* _Page extract_
------------------------------------------------------------

- Abbreviation: MDTA Police

Agency overview
- Formed: 1994 (Origin in 1957)
- Employees: approx. 600 (as of 2010)

Jurisdictional structure
- Operations jurisdiction: Maryland, USA
- General nature: Civilian police;

Operational structure
- Headquarters: Dundalk, Maryland
- Officers: approx. 500 (as of 2019)
- Civilians: approx. 100 (as of 2019)
- Agency executive: Lt. Colonel Ronce Alford, Acting Chief of Police;

Facilities
- Detachments: 12

Website
- mdta.maryland.gov/police

= Maryland Transportation Authority Police =

The Maryland Transportation Authority Police is the eighth-largest law enforcement agency in the U.S. state of Maryland and is charged with providing law enforcement services on Maryland Transportation Authority highways and facilities throughout the state, in addition to contractual services that are provided at Baltimore–Washington International Thurgood Marshall Airport, and the Port of Baltimore.

------------------------------------------------------------

* _Data listing_
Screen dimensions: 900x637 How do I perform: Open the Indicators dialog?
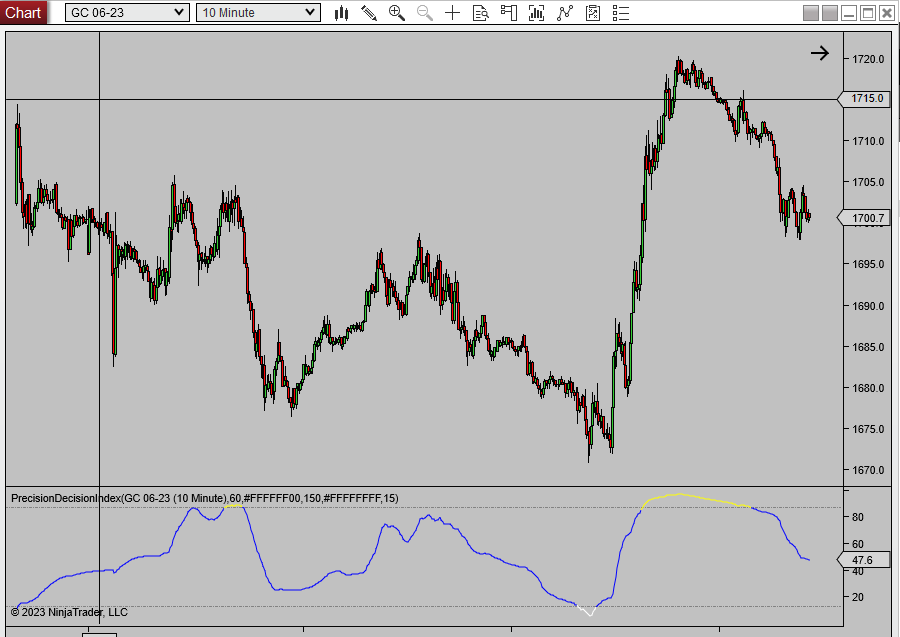point(536,13)

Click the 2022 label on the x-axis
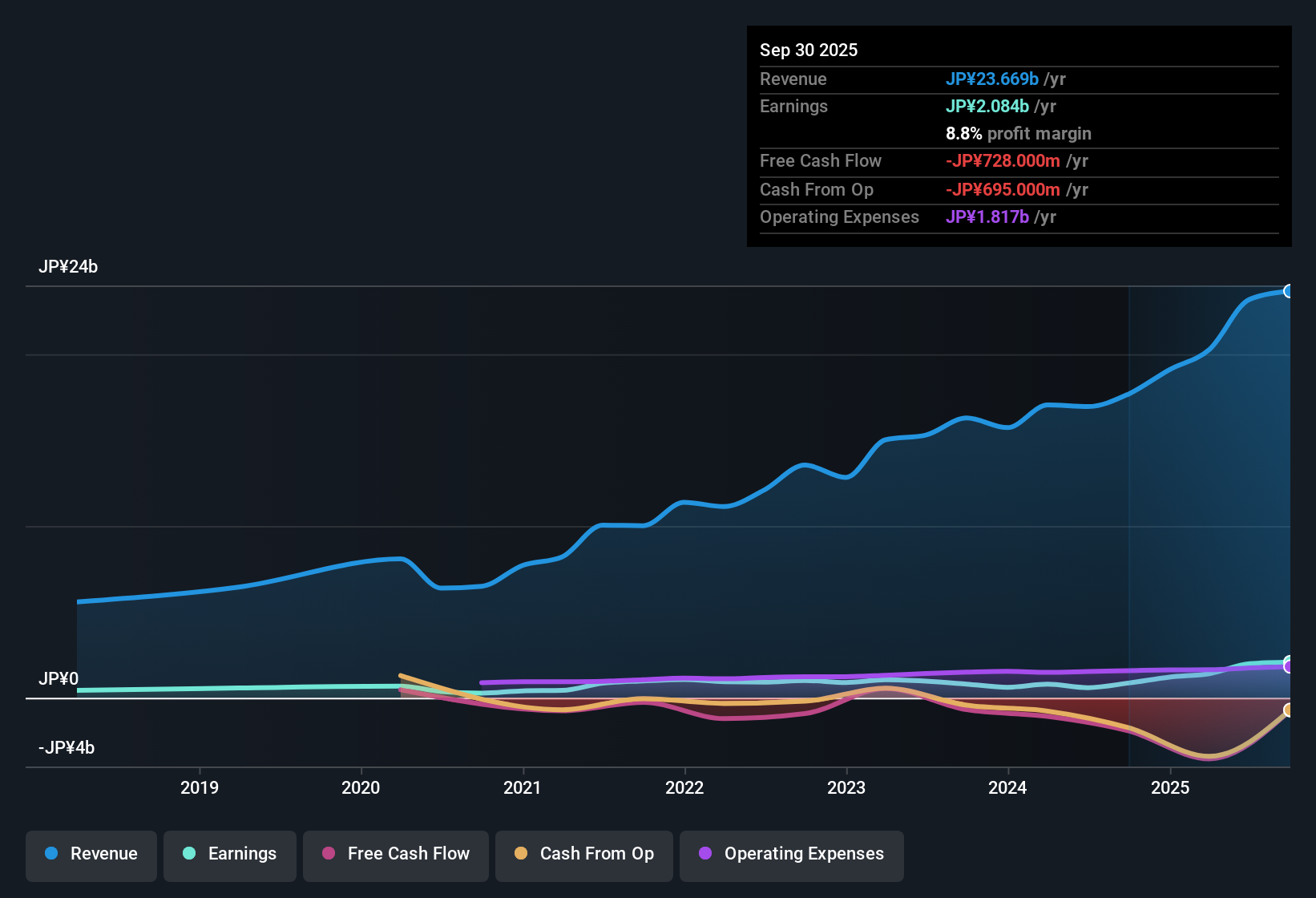(685, 788)
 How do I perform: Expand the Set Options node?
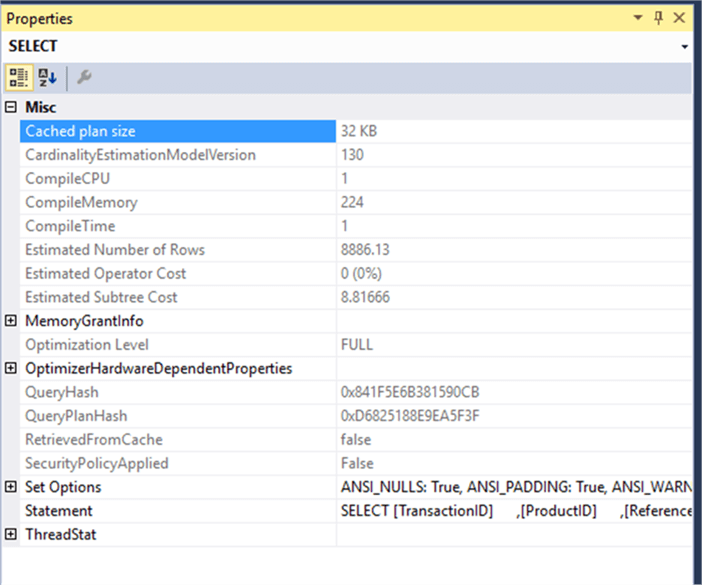coord(11,487)
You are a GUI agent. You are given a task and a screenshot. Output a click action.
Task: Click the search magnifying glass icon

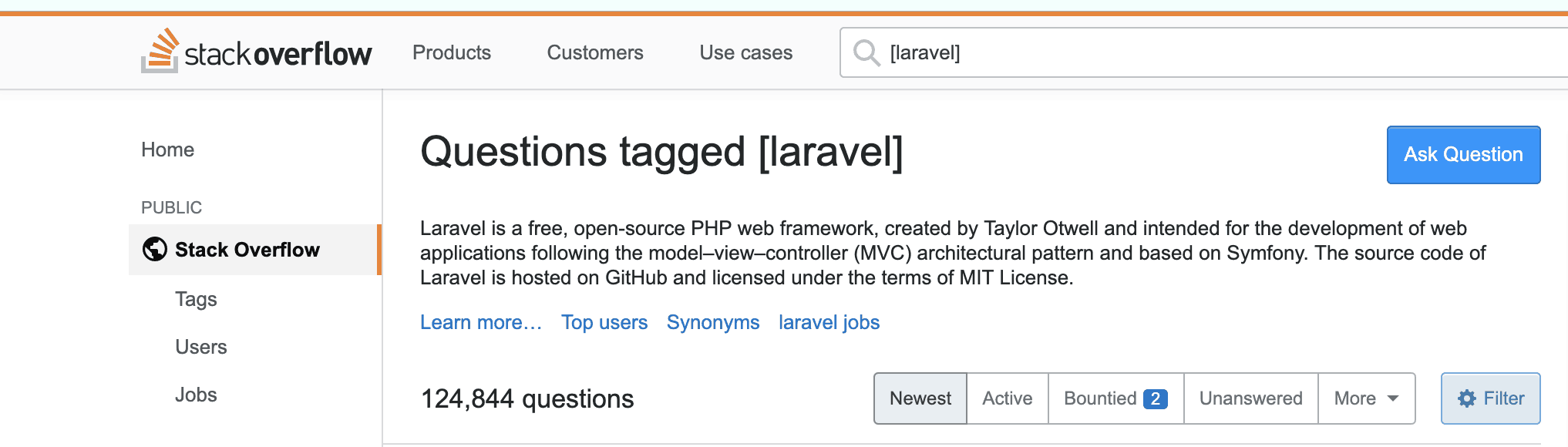point(866,52)

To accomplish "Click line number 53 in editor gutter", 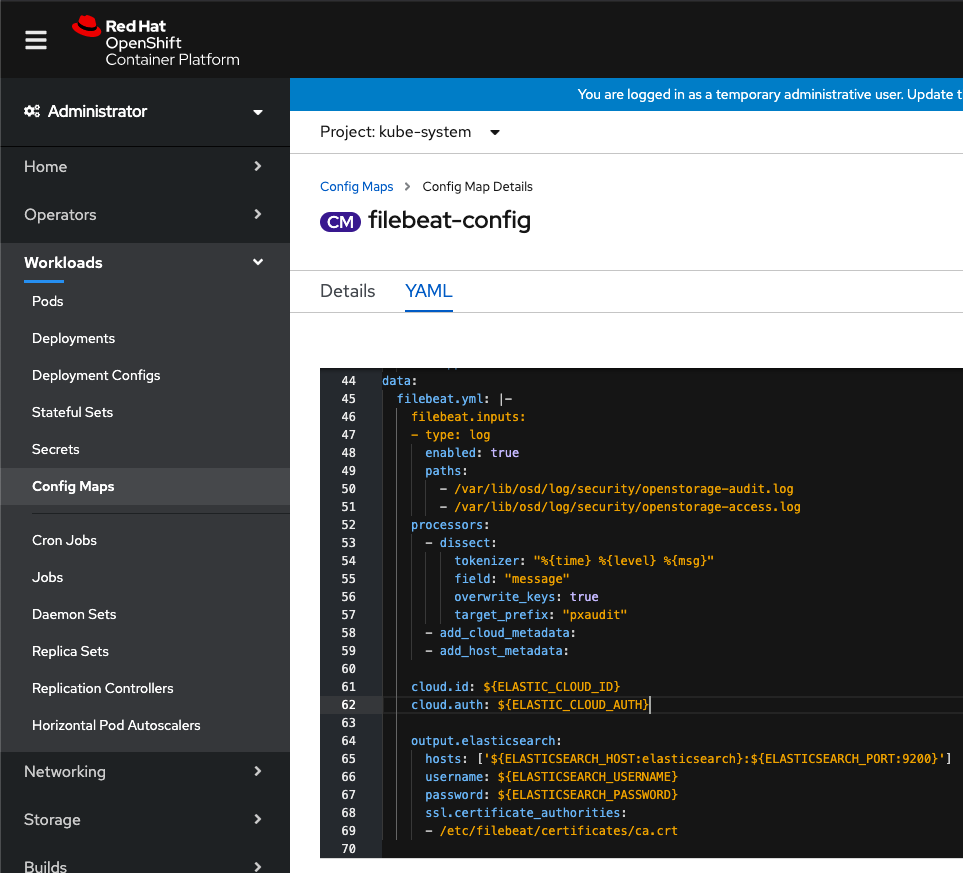I will 348,543.
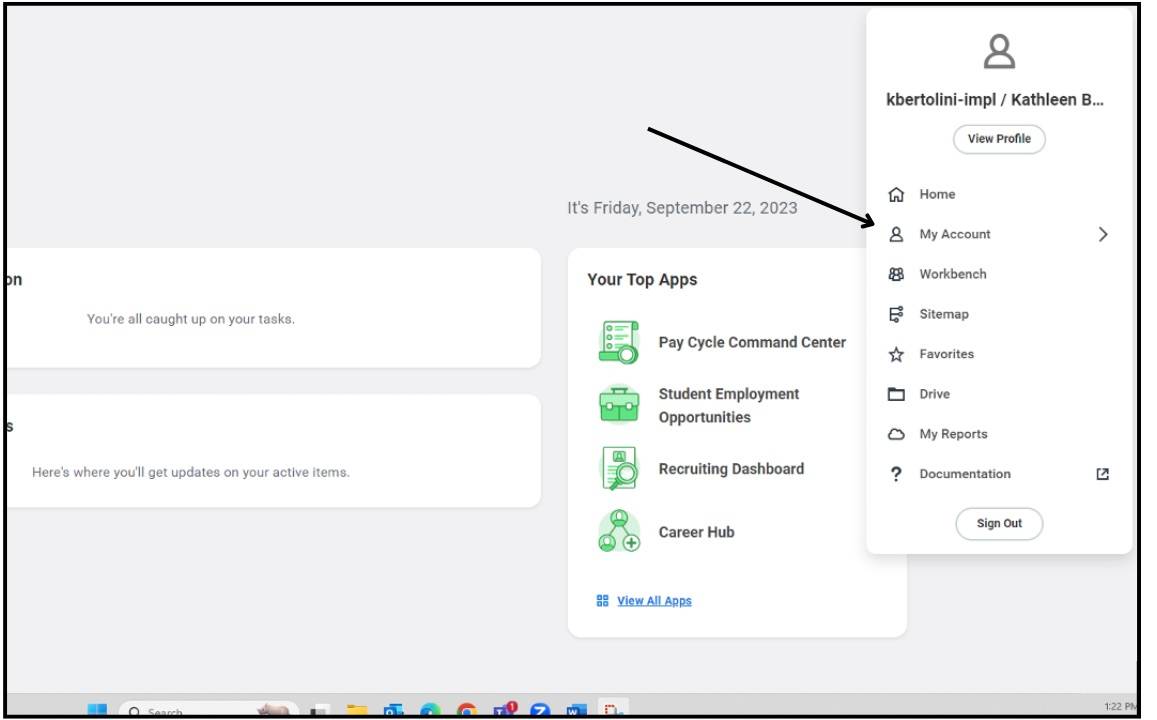Click the Favorites star icon
Image resolution: width=1157 pixels, height=720 pixels.
click(x=895, y=353)
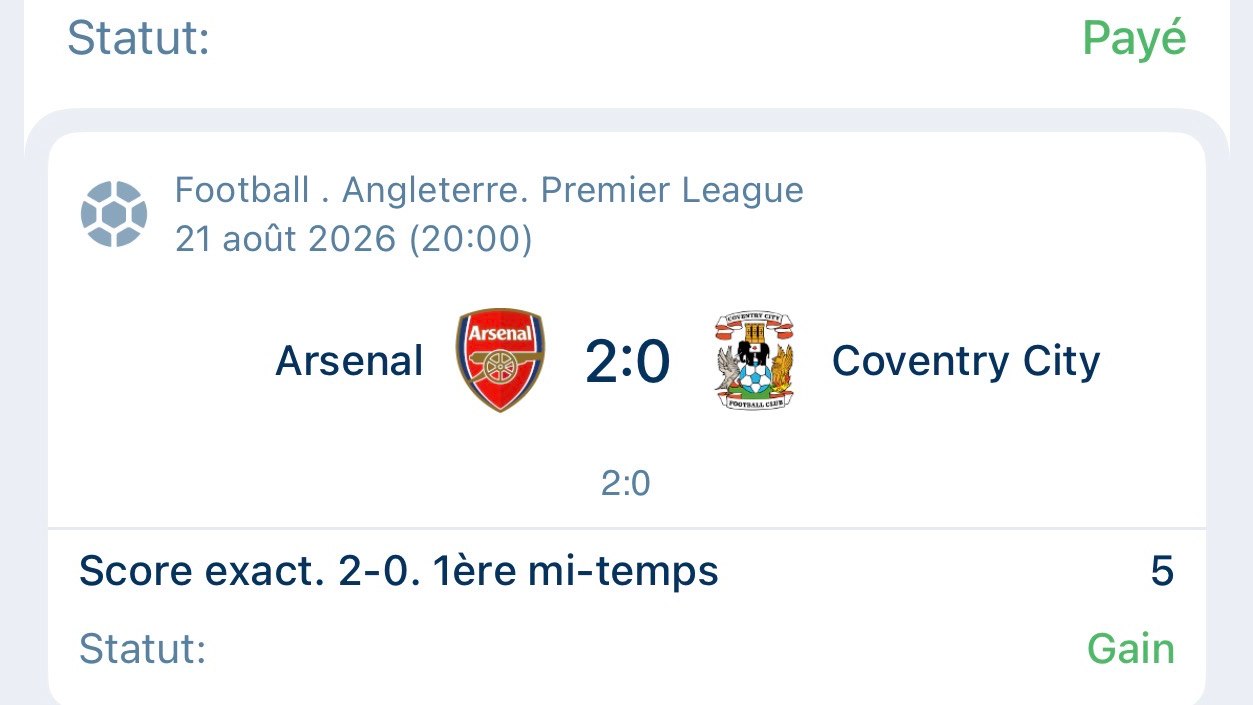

------------------------------------------------------------

* _Task to carry out_
Continue the Maryland Transportation Authority Police article from its last sentence.

* _Result for this task_
== History ==

The Maryland Transportation Authority Police trace their beginnings to the opening of the new Baltimore Harbor Tunnel and the Harbor Tunnel Thruway connecting highways (now part of Interstate 895) which crosses under the Patapsco River of Baltimore's Harbor in 1957, when the municipal "Harbor Tunnel Thruway Special Police Force" was established. In 1971, this force developed a State-authorized Police Academy, Commercial Vehicle Safety Division, police-apprenticeship program, and an Honor/Color Guard. An additional under-harbor tunnel was added in the mid-1980s with the construction of the parallel Fort McHenry tunnel for Interstate 95. In 1998, by act of the Maryland General Assembly the previous Maryland Port Administration Police was abolished and the members were merged into the larger Maryland Transportation Authority Police under the new Maryland Department of Transportation. The new police force assumed law enforcement responsibilities for the Helen Delich Bentley Port of Baltimore facilities including the Canton, Seagirt, Dundalk, Clinton Street, Fairfield and Locust Point Marine Terminals, as well as the downtown Baltimore World Trade Center on East Pratt Street at the "Inner Harbor". Today the MDTA Police force has grown to encompass law enforcement responsibilities at all of Maryland's transportation facilities projects, also including the Baltimore–Washington International Thurgood Marshall Airport, and the Helen Delich Bentley Port of Baltimore.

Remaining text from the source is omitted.